Word processors, wikis, content management systems, and text editors all have their place. The tasks in this book require a text editor. If you want to use a word processor to edit these files, you can do so, but make sure to choose a plain text form when you save the file.
GNU/Linux is a very file-centric operating system: everything is (or looks like) a file. All basic configuration is done via carefully crafted text files, in the right place with the right contents. You can find many graphical tools to configure your GNU/Linux box, but most of them just tweak text files on your behalf.
Those text files have an exact syntax that you must follow. A simple misplaced character could jeopardize your system, so using a word processor for this matter is not only a bad idea but could corrupt your files with extra formatting information. Configuration files don't need italic or bold, they only need the right information.
With source code it's the same thing. Compilers (programs that turn code into other programs) are very strict with syntax. Some of them even care about where in the line a specific command is. Word processors mess up the position of text in lines far too much for compiler to like them. What you need is a clean view of what's in the source code or the configuration file to know that what you're writing is exactly what your system will get.
Some editors go even further: they became Integrated Development Environments (IDEs), that not only understand what you're typing (be it an Apache configuration or Java code) but can predict what you want to type, suggest modifications, or show your mistakes. They can color specific keywords, automatically place things in the right place, and so on.
But the most important is that all those colors and highlighting are done only within the display. Those fancy changes are not propagated to the text files, which are meant to be plain text. This is one particular useful feature that word processing programs can't do and is most essential to text editing.
In the beginning... was the command line (Neil Stephenson). Twenty years ago there weren't many graphical interfaces around and Unix was already a grown-up operating system running on a whole lot of very important computers. All configuration was already stored in text files because of the KISS principle (keep it short and simple). Unix made the most of KISS and plain text by helping programs work together on text files. Pipes (using the | character) are one powerful method of working together that you've seen in this book.
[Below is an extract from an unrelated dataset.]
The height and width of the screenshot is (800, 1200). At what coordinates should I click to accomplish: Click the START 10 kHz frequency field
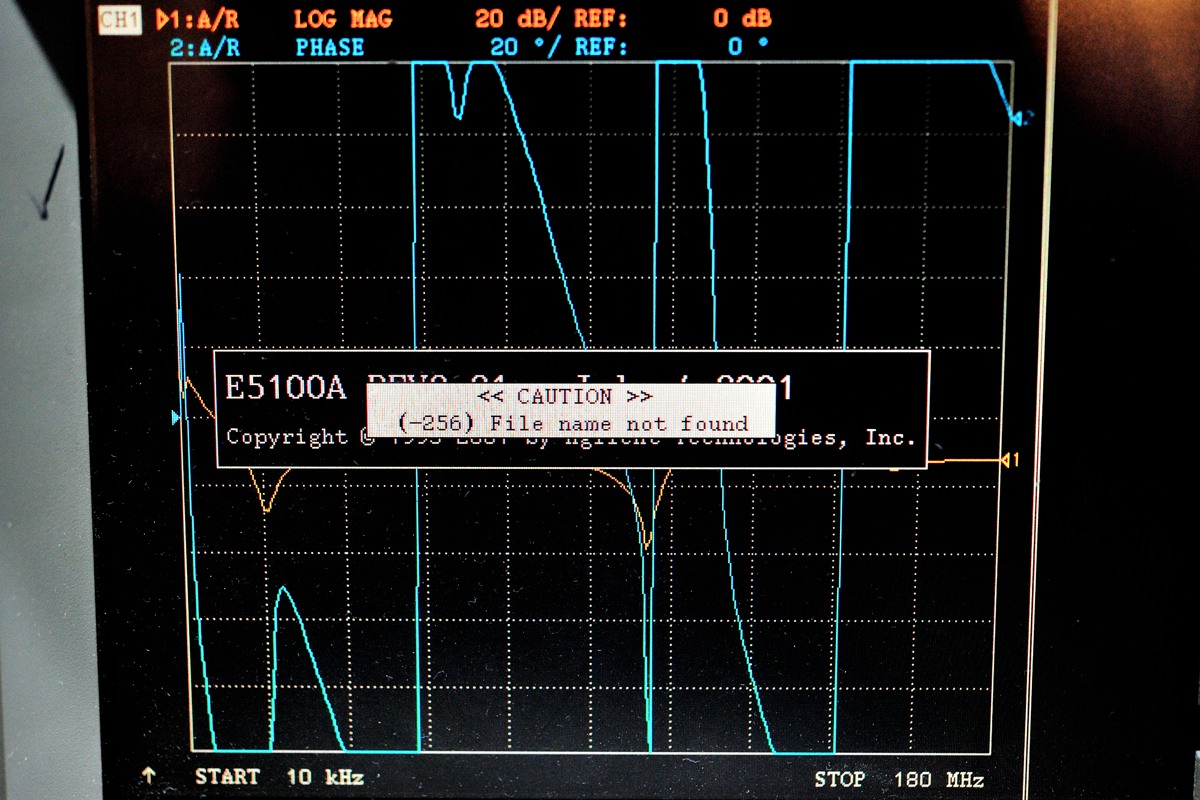click(x=279, y=777)
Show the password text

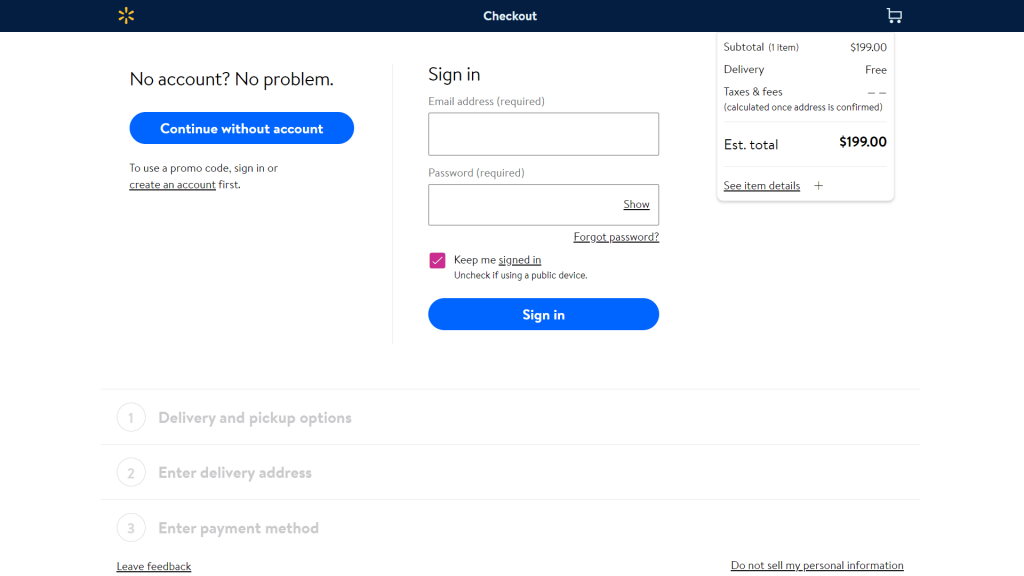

Nowadays, computers have thousands of times more power than those early ones, but keeping configuration in text files still gives a big advantage when the only connection you have to your server is through a 56-Kbit modem line and it's in a different country. Having to open a graphical interface might not be possible and if that's the only way you have to fix a problem, you're in big trouble.
Making graphical programs that deal with configuration was a big plus, as the average user can now change things without reading tons of documentation and isn't likely to break the system by inserting one wrong character to a point where it's irrecoverable, but providing text files and the command-line editor is fundamental to any operating system.
Although most text editors came from the command-line world, most also have a graphical interface today. Menus and buttons do help a lot when using Gvim or Emacs. GEdit and Kate (which are purely graphical) are short and simple, still providing the same basic functionality and the same important features for text editing.
Because the terminal and command line are so tied in with the text editors, many commands open up a text editor for you. We saw one example
sudoedit, in the "Useful Customizations" section. You can set the default editor though by setting either the EDITOR or the VISUAL environment variable. For instance:
$ export EDITOR=emacs
Put this in a startup file such as ./bashrc, and commands will use your chosen editor when they present a file for editing.